╔══

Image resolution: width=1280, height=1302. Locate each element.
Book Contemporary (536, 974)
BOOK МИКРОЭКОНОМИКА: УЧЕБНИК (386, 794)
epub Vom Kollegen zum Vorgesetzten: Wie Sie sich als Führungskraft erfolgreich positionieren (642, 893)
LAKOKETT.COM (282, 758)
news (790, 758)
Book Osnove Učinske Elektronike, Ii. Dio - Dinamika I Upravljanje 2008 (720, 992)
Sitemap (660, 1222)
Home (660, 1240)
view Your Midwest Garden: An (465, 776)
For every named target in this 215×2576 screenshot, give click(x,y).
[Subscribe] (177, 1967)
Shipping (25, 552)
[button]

╚══

● WHAT TO WORK ON
Give back the full listing exactly as it stands above.

● TASK ANSWER
Image resolution: width=1280, height=1302. Locate each element.
Book Contemporary (536, 974)
BOOK МИКРОЭКОНОМИКА: УЧЕБНИК (386, 794)
epub Vom Kollegen zum Vorgesetzten: Wie Sie sich als Führungskraft erfolgreich positionieren (642, 893)
LAKOKETT.COM (282, 758)
news (790, 758)
Book Osnove Učinske Elektronike, Ii. Dio - Dinamika I Upravljanje 2008 (720, 992)
Sitemap (660, 1222)
Home (660, 1240)
view Your Midwest Garden: An (465, 776)
For every named target in this 215×2576 screenshot, give click(x,y).
[Subscribe] (177, 1967)
Shipping (25, 552)
[button]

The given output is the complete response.